The per-repo isolation is strict. Rules are keyed by org/repo, injections are validated against repository-specific standards before being committed, and we keep clean and corrupted PRs on separate branches in a dedicated benchmark organization.
LLM-as-Judge with Ensemble Voting
We support two judge modes:
Holistic: the judge sees raw findings and ground truth, evaluates whether each finding maps to a known bug. Best for internal ground truth with file paths and code snippets.
Pairwise: the judge compares findings from two systems side by side. Best for apples-to-apples comparison when you’re evaluating a model change.
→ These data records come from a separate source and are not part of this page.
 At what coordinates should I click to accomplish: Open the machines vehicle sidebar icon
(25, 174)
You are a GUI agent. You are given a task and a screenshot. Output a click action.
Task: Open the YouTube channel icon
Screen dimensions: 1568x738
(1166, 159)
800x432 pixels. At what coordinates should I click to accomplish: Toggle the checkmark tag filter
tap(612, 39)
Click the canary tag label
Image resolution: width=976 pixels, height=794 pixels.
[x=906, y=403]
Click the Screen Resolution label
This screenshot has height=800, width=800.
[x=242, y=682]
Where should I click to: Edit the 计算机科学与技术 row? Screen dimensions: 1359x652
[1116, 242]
In all modes, we use an ensemble of three providers (OpenAI, Anthropic, Gemini) running in parallel, producing structured outputs, and then averaging scores with their standard deviations. The ensemble reduces provider-specific bias. The structured output makes post-processing reliable. The standard deviation tells you when the judges disagree, which is itself a signal.
We short-circuit evaluation for edge cases (both empty, tool empty, ground truth empty) and handle them deterministically. This saves roughly 30% of LLM calls across a typical benchmark run, which matters at scale.

The Benchmarking Flywheel
The benchmark infrastructure isn’t just for measuring absolute performance. The real value is the feedback loop it enables: run, inspect, diagnose, fix, re-run.
We expose the full system through a single workflow_dispatch CI trigger with configurable knobs:
- Toggle agents on and off for ablation
- Swap the underlying model for any agent
- Change the evaluation mode (holistic | pairwise)
- Run multiple times to account for non-determinism
Every run produces per-PR traces, cost, and latency in LangSmith. When precision drops on a specific PR, we can inspect exactly which agent produced the finding, which tool call triggered it, and where in the pipeline the failure happened. That provenance, knowing which component caused a bad output, is what makes the system debuggable at scale.
The flywheel in practice: run the benchmark, look at precision map and recall broken out by agent, find the PRs where we’re missing issues or producing false positives, trace to the responsible component (issues agent? compliance enforcement?), make a targeted change, re-run with a single flag. We went from opaque outputs on a static leaderboard to fully interpretable metrics with full trace visibility.

From “Is Our Prompt Good?” to a System You Can Trust
The full picture of where we landed:
Prompt Era: One scalar. Static. Single LLM call. Opaque output. Leaderboard position.
Agent Era: Precision, recall, F1 across agents. Synthetic PR pairs with injected violations. Multi-agent pipeline with full middleware. LangSmith traces per PR. Ensemble judge with mean and standard deviation across three providers. CI with ablation knobs.
The jump from one scalar to full metrics isn’t complexity for its own sake. It’s because the system is more complex, and the evaluation needs to reflect that. A single score that aggregates across issue types, agent stages, and judge modes would hide exactly the failures you need to find.
The other shift is conceptual: you can’t improve what you can’t measure, but you also can’t trust measurements that don’t match your system’s architecture. The old benchmark was measuring a prompt. We were iterating on an agent. Those are different things.
What we’ve built here isn’t just Qodo’s internal eval infrastructure. It’s a repeatable methodology for any team building multi-agent systems that need to demonstrate and improve quality in a principled way. The specific tools matter less than the loop: control your ground truth, build ensemble judges that don’t favor any single provider, expose ablation surfaces, and close the feedback loop between metric and component.
Agents aren’t prompts. Don’t benchmark them like they are.